Il reato di stalking giudiziario, ad oggi in via di configurazione ad opera della dottrina e della giurisprudenza, svolgerebbe, dunque, in tema di repressione penale la stessa funzione che in ambito civile assume la c.d. lite temeraria di cui all’art. 96 comma 3 c.p.c.

Venendo agli elementi fondanti la fattispecie in esame essi sarebbero individuati nella reiterazione di domande risarcitorie o denunce, fondate su pretese del tutto infondate e strumentali agli interessi dell’attore.

La Suprema Corte nella citata sentenza tiene a precisare però che: “la valutazione di gravità indiziaria non è affermata soltanto sulla proposizione reiterata di denunce ed esposti – la cui concreta valutazione va rimessa all’apprezzamento del giudice di merito concernente i profili fattuali della vicenda – bensì su condotte ben più pregnanti

In ossequio di tale principio è utile citare il primo caso di condanna per stalking giudiziario.
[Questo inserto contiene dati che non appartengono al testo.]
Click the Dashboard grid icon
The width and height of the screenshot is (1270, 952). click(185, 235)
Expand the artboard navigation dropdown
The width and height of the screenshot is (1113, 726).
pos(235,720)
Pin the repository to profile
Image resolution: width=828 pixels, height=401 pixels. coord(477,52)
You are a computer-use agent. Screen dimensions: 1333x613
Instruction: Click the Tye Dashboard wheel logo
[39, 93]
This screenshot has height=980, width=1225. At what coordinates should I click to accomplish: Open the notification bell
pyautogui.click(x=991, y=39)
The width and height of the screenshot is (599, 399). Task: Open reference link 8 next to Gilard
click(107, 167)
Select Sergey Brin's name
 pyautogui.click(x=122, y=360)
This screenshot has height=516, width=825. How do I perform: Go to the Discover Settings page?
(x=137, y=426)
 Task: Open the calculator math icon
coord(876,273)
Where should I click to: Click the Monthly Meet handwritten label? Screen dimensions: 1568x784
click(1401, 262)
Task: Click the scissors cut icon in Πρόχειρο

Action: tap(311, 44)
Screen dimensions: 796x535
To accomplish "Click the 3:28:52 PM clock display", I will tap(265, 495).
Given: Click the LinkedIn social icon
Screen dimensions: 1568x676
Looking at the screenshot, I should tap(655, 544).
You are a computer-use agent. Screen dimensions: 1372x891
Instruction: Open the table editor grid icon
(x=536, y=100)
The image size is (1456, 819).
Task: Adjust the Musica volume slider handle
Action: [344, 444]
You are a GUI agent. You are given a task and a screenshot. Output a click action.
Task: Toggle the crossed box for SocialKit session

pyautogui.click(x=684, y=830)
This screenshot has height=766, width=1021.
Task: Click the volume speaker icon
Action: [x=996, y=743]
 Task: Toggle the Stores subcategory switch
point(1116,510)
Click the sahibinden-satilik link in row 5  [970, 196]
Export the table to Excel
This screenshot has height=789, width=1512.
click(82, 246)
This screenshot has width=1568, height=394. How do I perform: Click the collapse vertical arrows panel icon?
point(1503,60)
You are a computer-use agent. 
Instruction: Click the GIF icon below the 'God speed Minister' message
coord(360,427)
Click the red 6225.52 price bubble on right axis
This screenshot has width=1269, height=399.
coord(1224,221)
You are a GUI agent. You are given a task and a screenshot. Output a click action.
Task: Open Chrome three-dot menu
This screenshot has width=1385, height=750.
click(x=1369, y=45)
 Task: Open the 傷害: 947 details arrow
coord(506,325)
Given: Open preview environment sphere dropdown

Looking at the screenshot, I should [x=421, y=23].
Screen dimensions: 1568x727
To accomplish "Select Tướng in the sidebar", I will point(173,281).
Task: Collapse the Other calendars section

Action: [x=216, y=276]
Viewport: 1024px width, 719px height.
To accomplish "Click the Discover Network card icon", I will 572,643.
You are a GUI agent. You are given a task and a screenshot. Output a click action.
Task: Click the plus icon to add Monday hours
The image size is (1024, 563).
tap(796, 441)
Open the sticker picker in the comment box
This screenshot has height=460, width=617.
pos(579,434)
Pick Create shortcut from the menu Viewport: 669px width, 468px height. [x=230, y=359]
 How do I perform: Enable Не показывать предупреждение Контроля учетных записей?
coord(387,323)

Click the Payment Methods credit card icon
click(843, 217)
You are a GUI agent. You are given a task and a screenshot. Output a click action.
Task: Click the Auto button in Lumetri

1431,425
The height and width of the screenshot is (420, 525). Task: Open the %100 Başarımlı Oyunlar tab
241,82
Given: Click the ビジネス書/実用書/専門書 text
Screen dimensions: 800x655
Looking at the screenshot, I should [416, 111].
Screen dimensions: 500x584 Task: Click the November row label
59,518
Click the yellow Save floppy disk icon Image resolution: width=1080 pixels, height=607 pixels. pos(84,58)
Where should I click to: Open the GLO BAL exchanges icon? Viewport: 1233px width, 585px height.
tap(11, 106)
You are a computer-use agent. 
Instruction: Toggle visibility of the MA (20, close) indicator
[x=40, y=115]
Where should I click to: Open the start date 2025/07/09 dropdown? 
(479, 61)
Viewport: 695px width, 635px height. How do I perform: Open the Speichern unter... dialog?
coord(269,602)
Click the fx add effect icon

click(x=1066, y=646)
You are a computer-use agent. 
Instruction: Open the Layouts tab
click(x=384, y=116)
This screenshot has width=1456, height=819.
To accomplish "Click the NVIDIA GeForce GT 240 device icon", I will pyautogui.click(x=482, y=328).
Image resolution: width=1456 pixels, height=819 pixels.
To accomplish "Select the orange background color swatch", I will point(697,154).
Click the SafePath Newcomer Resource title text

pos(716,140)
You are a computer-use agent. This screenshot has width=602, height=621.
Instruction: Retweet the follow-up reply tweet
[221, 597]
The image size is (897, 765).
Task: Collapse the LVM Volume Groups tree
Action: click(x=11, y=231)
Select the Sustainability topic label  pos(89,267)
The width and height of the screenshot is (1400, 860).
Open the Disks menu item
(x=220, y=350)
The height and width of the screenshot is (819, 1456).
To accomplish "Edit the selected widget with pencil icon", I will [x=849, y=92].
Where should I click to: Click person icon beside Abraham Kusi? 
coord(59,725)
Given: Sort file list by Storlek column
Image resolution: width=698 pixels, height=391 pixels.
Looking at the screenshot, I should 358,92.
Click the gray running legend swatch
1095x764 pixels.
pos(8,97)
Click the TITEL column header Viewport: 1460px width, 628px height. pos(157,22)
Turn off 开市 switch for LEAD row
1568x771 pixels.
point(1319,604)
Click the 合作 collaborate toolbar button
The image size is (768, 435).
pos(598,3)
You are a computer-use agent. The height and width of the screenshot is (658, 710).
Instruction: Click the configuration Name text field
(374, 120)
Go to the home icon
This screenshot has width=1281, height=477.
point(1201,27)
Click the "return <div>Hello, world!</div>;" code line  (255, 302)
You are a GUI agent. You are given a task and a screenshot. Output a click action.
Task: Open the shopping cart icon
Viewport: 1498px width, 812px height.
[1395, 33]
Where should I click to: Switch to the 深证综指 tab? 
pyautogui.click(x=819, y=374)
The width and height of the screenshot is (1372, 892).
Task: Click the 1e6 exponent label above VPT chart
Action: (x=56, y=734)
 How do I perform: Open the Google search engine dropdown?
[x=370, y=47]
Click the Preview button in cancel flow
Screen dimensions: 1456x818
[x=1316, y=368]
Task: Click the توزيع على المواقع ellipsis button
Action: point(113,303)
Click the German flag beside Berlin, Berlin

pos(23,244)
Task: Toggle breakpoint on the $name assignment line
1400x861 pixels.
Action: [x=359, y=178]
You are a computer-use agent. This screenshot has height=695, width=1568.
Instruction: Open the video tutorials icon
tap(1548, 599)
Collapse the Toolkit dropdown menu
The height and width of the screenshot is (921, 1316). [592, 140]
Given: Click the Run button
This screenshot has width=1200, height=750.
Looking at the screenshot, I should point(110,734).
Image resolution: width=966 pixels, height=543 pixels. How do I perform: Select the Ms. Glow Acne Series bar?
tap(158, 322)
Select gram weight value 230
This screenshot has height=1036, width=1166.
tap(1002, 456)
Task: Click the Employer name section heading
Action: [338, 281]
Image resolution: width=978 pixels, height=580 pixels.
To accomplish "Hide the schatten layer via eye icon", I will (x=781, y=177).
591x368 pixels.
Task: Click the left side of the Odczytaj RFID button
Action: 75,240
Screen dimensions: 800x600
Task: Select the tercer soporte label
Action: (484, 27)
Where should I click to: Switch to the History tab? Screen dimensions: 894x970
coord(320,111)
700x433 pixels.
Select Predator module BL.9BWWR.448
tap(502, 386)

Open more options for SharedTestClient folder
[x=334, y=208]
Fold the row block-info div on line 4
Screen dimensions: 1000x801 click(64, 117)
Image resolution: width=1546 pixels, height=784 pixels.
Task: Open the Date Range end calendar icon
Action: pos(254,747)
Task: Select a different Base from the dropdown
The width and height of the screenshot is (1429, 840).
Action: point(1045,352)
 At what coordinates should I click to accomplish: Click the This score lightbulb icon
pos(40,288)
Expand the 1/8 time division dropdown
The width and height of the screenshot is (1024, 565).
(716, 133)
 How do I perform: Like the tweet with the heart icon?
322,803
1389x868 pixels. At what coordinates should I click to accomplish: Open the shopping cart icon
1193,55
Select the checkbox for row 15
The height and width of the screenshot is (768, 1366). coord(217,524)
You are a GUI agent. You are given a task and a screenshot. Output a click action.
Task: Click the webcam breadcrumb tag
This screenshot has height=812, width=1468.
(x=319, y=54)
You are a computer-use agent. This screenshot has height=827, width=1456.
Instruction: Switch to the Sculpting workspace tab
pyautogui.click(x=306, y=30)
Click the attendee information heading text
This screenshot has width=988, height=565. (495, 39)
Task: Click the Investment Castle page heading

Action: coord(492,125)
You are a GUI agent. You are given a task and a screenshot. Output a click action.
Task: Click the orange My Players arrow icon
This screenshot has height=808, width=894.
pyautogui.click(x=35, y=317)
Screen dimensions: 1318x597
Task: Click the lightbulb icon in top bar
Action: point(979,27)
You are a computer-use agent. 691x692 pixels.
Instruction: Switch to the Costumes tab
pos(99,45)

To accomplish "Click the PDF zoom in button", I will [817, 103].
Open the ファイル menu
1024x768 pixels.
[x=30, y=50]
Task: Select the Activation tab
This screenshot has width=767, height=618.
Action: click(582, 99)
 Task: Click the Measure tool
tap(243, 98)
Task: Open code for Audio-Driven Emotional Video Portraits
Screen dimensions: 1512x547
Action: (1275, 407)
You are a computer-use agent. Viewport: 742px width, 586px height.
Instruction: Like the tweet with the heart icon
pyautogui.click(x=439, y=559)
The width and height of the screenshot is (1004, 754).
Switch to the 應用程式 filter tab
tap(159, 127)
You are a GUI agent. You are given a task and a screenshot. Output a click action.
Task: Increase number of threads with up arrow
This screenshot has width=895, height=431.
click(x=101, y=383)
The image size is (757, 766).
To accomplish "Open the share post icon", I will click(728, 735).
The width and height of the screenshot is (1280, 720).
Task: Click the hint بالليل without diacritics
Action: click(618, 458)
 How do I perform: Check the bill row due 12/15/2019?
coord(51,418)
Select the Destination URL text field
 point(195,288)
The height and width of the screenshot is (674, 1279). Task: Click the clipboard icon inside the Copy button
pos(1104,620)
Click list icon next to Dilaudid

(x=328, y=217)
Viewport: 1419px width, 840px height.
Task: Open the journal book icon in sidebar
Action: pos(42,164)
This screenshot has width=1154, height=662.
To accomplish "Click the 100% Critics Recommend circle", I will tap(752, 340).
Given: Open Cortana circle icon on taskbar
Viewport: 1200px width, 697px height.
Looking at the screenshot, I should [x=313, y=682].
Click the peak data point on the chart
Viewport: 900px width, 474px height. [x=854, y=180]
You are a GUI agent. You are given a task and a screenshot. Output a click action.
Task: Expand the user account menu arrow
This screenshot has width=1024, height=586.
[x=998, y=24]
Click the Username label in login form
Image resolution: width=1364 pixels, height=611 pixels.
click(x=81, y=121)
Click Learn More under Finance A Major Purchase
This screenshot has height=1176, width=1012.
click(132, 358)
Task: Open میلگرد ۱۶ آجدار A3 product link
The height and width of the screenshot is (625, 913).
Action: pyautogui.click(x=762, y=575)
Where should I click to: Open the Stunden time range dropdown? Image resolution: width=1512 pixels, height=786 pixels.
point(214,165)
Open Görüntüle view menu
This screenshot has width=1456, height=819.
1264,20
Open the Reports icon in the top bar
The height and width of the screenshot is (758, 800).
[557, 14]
Nello specifico il GIP del Tribunale di Monza, con Ordinanza del 5 marzo 2020, applicava la misura cautelare del divieto dell’esercizio della professione per un anno, ad un avvocato per la sussistenza di gravi indizi circa il delitto continuato di atti persecutori (art. 81 c.p., comma 2, e art. 612-bis c.p.), commesso mediante il ricorso sistematico e strumentale ad incessanti e infondate azioni giudiziarie in pregiudizio di alcuni soggetti.

La Corte di Cassazione, chiamata a pronunciarsi sulla misura cautelare, successivamente alla sentenza di primo grado, la conferma in toto, asserendo che l’indagato aveva posto in essere “una gran copia di azioni giudiziarie in maniera del tutto strumentale, al fine di aggredire e molestare(Cass. Sez. V n.11429/2021).

A ben vedere, infine, sembrerebbe che sotto il profilo dell’interesse leso lo stalking giudiziario configurerebbe un reato plurioffensivo, avendo la condotta ripercussioni non solo sugli individui che lo subiscono, ma anche sulla giustizia nella sua totalità.  Ed infatti incardinare cause prive di reale fondamento mosse dagli stalker, ha l’effetto di appesantire ulteriormente il già enorme carico processuale degli uffici giudiziari, oltreché gravare lo Stato di spese inutili.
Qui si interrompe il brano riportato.